These are great questions that I’ve never actually been asked before, but I have see the quizzical looks on the customer’s faces at times and have gone ahead and answered those questions for them to put them at ease.


The answers are…

“Yes” the piano keys needs to be played really firmly while tuning.

“No” your tuner is likely not deaf.  He can hear what he’s doing, but there is a real purpose to why he is playing so firmly.

And “no” it doesn’t hurt your piano.


Each string of a piano passes over, under, and around several friction points as it makes its way from one end of the piano to the other, from the tuning pin to the hitch pin.  This creates a situation where you now have the “speaking length” of the string, and the “non-speaking lengths” of the string (see pictures below).

Speaking Length of string (green line)

The “speaking length” is the longer vibrating part of the string that makes the sound when you play.  If you tightly stretched a rubber band between two fingers, then plucked it…the entire rubber band would be vibrating and sounding (except the parts touching your fingers). The vibrating, sounding part of the rubber band is the “speaking length”.  The part touching your fingers does not vibrate and sound and therefore is “non-speaking”. Notice the green line in the picture shows the “speaking length” of that string.

....

# Job 1
In the piano tuning text, what is the "speaking length" of a string?
The piano tuning text and the rows come from unrelated sources.

# Information shown
....

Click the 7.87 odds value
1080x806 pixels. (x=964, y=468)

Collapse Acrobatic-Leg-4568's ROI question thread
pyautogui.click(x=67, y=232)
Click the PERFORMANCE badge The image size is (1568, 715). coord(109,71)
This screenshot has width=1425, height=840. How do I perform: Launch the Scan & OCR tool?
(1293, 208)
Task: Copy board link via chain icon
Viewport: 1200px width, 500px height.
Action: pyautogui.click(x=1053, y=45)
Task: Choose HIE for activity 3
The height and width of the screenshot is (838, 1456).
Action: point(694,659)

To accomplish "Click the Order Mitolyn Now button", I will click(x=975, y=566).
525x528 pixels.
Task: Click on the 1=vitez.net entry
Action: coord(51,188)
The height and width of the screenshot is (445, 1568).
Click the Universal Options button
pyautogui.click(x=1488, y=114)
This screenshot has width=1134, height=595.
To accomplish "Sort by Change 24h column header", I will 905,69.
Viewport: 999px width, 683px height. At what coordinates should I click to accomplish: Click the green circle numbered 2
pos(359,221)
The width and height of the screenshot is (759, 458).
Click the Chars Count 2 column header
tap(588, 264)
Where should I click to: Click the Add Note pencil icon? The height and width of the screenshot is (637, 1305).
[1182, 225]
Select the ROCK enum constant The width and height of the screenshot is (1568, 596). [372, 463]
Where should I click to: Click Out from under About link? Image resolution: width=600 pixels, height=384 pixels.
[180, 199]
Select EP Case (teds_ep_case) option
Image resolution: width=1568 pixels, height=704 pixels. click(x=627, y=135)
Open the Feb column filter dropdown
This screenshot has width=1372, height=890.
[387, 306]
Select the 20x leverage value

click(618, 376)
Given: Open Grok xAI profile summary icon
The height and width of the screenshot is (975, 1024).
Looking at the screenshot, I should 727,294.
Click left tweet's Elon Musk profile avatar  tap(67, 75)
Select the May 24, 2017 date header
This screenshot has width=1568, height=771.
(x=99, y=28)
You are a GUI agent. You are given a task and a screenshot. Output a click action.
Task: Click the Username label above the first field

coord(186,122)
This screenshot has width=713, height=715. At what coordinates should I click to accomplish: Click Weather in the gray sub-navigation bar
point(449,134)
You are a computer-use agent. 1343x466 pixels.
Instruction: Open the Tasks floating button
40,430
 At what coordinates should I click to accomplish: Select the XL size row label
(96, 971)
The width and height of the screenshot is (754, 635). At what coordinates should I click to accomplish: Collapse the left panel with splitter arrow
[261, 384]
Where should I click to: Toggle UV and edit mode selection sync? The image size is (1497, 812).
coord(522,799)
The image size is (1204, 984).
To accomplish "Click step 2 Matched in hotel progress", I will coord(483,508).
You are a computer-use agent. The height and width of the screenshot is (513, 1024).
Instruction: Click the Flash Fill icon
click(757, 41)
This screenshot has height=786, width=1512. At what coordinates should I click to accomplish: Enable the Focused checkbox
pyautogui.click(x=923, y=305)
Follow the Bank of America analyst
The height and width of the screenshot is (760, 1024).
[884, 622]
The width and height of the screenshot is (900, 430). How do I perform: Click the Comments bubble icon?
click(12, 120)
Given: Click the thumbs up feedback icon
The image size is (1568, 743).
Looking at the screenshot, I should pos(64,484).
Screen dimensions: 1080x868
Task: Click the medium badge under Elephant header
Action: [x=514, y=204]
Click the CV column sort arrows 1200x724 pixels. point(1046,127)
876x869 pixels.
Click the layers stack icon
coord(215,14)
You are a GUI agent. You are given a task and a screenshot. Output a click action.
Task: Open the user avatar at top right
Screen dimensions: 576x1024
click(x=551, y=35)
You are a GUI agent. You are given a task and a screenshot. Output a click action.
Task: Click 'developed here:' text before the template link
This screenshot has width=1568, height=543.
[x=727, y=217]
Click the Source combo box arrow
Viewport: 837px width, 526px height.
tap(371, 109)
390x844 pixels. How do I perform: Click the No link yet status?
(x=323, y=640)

....

# Job 2
Convert only the part of the rows that opens with the line containing "You are a computer-use agent. The" and closes with the line containing "click(12, 120)" into a Markdown table with the columns Number and Line, leaving out blank lines.

# Full response 1
It is the longer vibrating part of the string that makes the sound when you play.

# Full response 2
| Number | Line |
|---|---|
| 1 | You are a computer-use agent. The height and width of the screenshot is (513, 1024). |
| 2 | Instruction: Click the Flash Fill icon |
| 3 | click(757, 41) |
| 4 | This screenshot has height=786, width=1512. At what coordinates should I click to accomplish: Enable the Focused checkbox |
| 5 | pyautogui.click(x=923, y=305) |
| 6 | Follow the Bank of America analyst |
| 7 | The height and width of the screenshot is (760, 1024). |
| 8 | [884, 622] |
| 9 | The width and height of the screenshot is (900, 430). How do I perform: Click the Comments bubble icon? |
| 10 | click(12, 120) |